Hey all,

The Subject line may be a bad question, whether it's possible to
invoke a class method on an array of objects. But look at the code
below, and unless I am misunderstanding, that's what appears to be
going on, and yes the code does work:

class Dog
  def total_caught
    Cat.counters(:dog => self)[:caught]
  end

class Cat
def self.counters(constraints = {})
  source = constraints[:dog] ? constraints[:dog].cats : self
  CatState.keys.map.each_with_object({}) { |k, h| h[k] =
source.count_of(k)
end

  def self.count_of(state, options = {})
    since = options.delete(:since)
    options[:conditions] = ["#{state}_on > ?", since] if since

    Cat.count("#{state}_on", options)
  end

Basically, what's going on here is when the total_caught method is
invoked, it calls the Cat class method of Cat, passing into the
argument list a hash key/value pair.

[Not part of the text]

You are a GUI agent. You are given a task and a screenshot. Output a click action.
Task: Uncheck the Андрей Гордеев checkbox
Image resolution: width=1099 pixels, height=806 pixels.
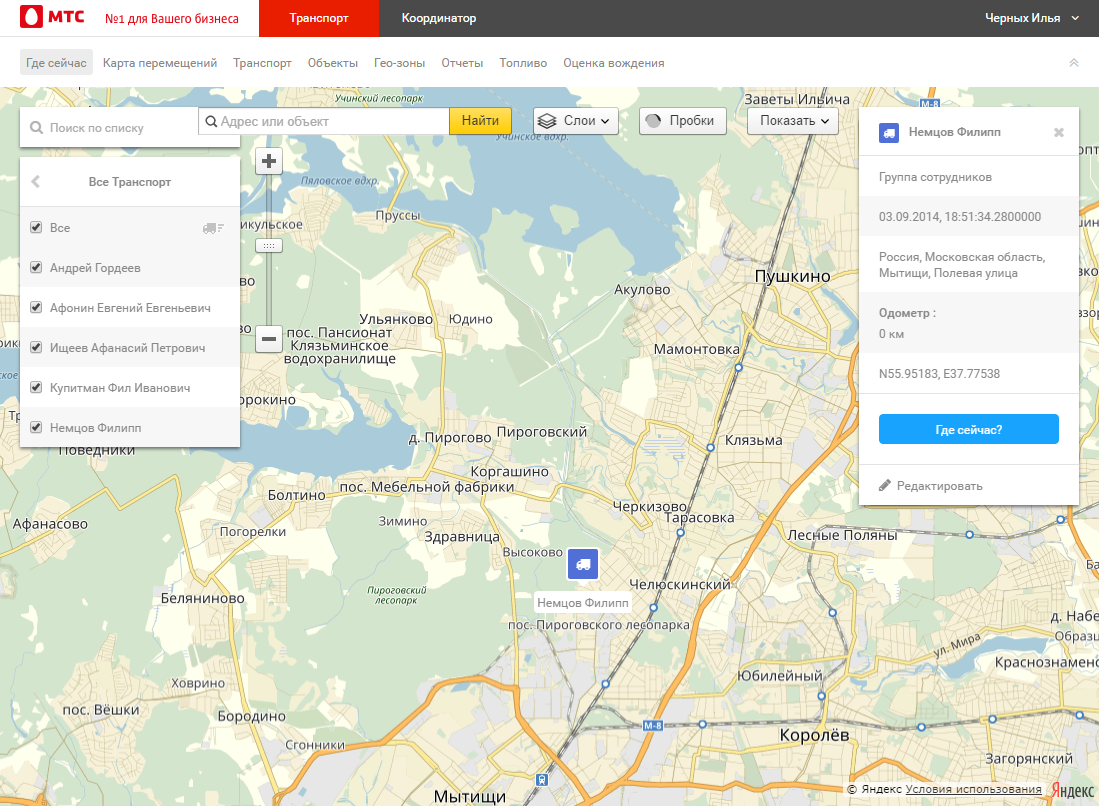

We assign that hash to local
variable constraints, and then check if the key dog exists, if so we
get all associated cats to the dog. Hence, it is possible for the
source local variable to hold an array of cat objects, which is the
purpose of has_many and belongs_to. But then notice we call count_of
which is a class method, so if source holds an array of objects, how
is it possible to call the count_of class method of class Cat on it?